Hi suniesha!!
It took me YEARS to learn what I'm about to tell you. So I hope you are a 'fast learner' because it just might save you years of unnecessarily grief.
It is often VERY dangerous to put too much faith in how we FEEL. Our FEELINGS lie to us all the time. Our FEELINGS can NOT be depended upon. Our FEELINGS are NOT always 'right'. In fact - our feelings are often completely WRONG!! Many people FEEL as though they are the ugliest person in the world or the 'stupidest' or the 'least loved and cared about' and so on. But is that really the truth? Are they RIGHT to FEEL that way?! Sure!! And that's where you have to be careful. Everyone has a right to FEEL whatever they feel. But that still doesn't make their feelings RIGHT. That still doesn't mean that what they are feeling is the TRUTH. What you said in your last message is SO familiar to me. And millions of other people have said those exact same words. "I just can't stop FEELING this way!!" That is a very self-defeating statement. And as 'real' as it 'feels' - it's nothing but a LIE. Now you might be annoyed by me saying that too you - but it's the truth.

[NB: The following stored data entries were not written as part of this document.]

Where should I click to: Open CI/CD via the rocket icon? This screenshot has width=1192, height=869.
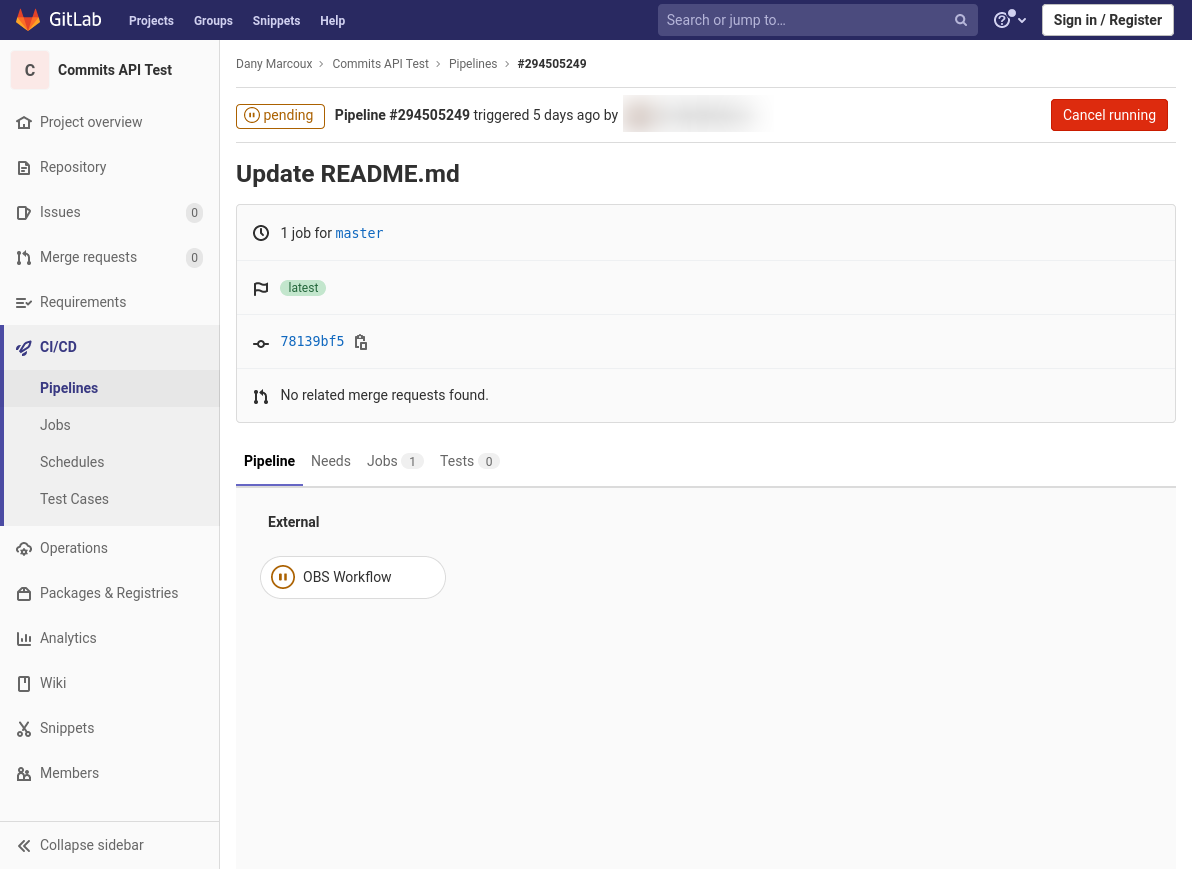pyautogui.click(x=23, y=347)
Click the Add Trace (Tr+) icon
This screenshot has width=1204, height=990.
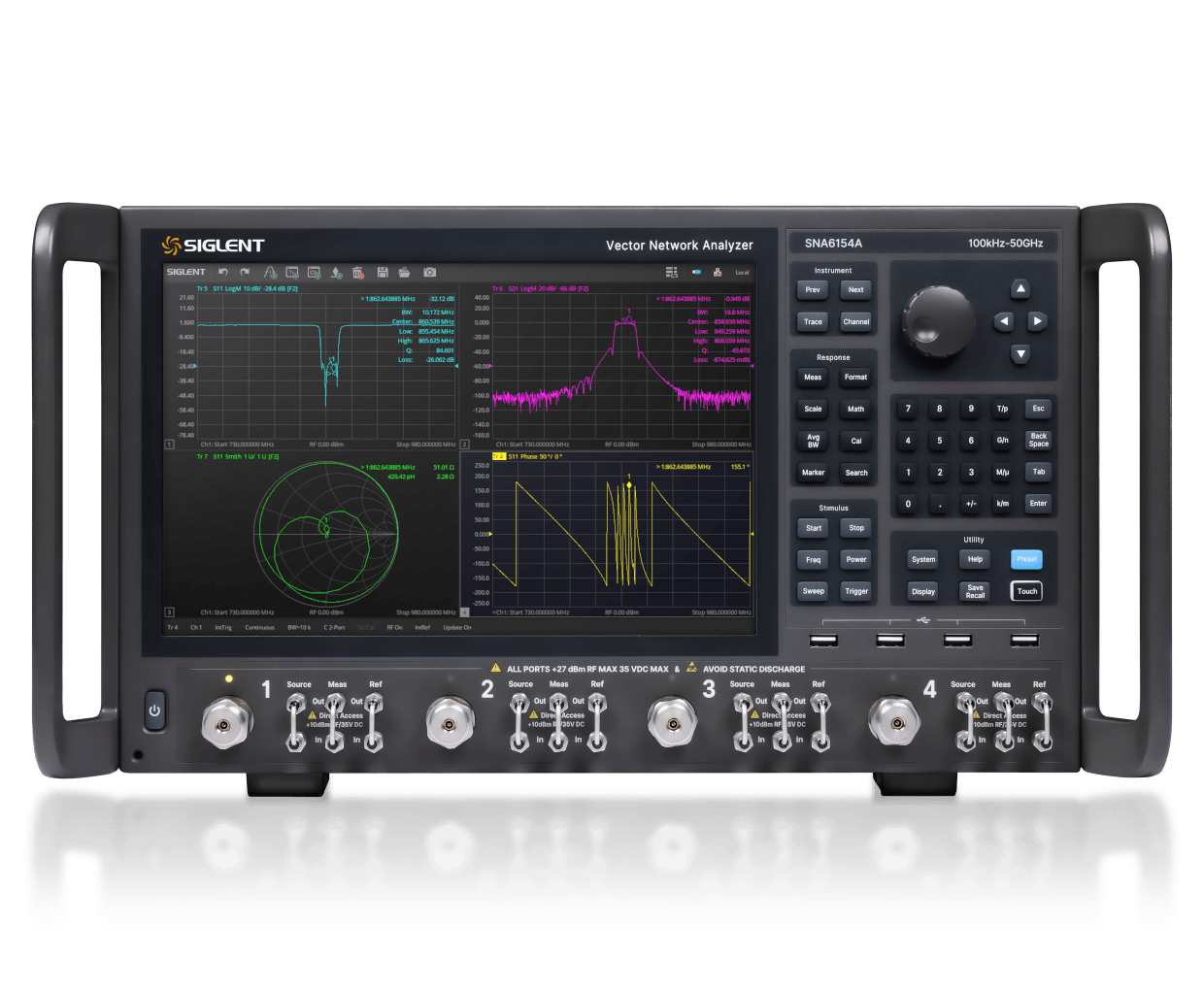(x=293, y=273)
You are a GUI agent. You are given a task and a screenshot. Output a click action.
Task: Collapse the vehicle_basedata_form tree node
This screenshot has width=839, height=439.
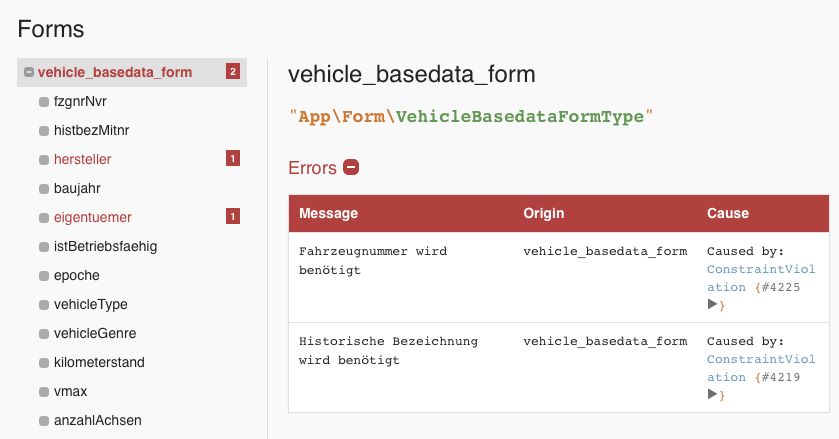[x=29, y=72]
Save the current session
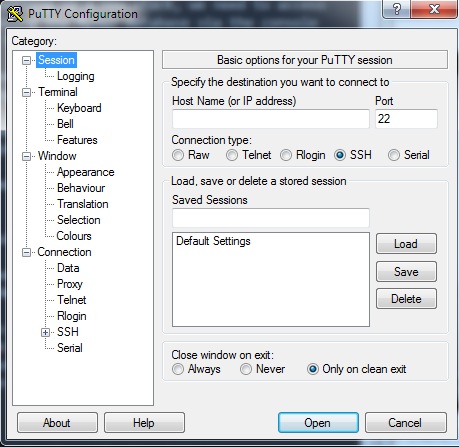 [406, 271]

I'm not denying how you FEEL. I'm just trying to encourage you to realize that what you FEEL may not be [and most likely isn't] based on the TRUTH. Your 'drug of choice' [so to speak] is FEELING BAD. And believe me - that was my 'drug of choice' for most of my life. But if you can find the courage to do so - stand back a little bit and take a look at the 'bigger picture'. If you can do that - you just might see how often you 'feed' that 'addiction'. It might just surprise you to realize how often you do things and say things [to yourself and others] that reinforce all of those negative FEELINGS. When I look back to when I was bullied - I can't help but acknowledge that the worst bully I ever met - was ME. The bullies made me FEEL 'less than' and I spent much of my life doing things to myself and saying things to myself that supported those 'less than' FEELINGS. For every awful 'name' someone called me - I called myself a hundred awful 'names'. I have even slapped my face [and really hard too] while looking at myself in a mirror while saying things like,
"You stupid fat f*ck. You're a useless piece of
sh*t." [And so on] And that was on a 'good day'!! lol And wasn't that an awful thing to do to myself?! In spite of how you FEEL - get it into your head that your FEELINGS are NOT bigger than you are. You have a right to acknowledge the truth about yourself. And that truth is far nicer than you can imagine. So stop abusing yourself and treat yourself with the kindness, compassion AND RESPECT. And if your FEELINGS are trying to convince you that you don't deserve to be treated with kindness - tell those FEELINGS to GET LOST!!!!!
GREAT BIG HUG
Craig!!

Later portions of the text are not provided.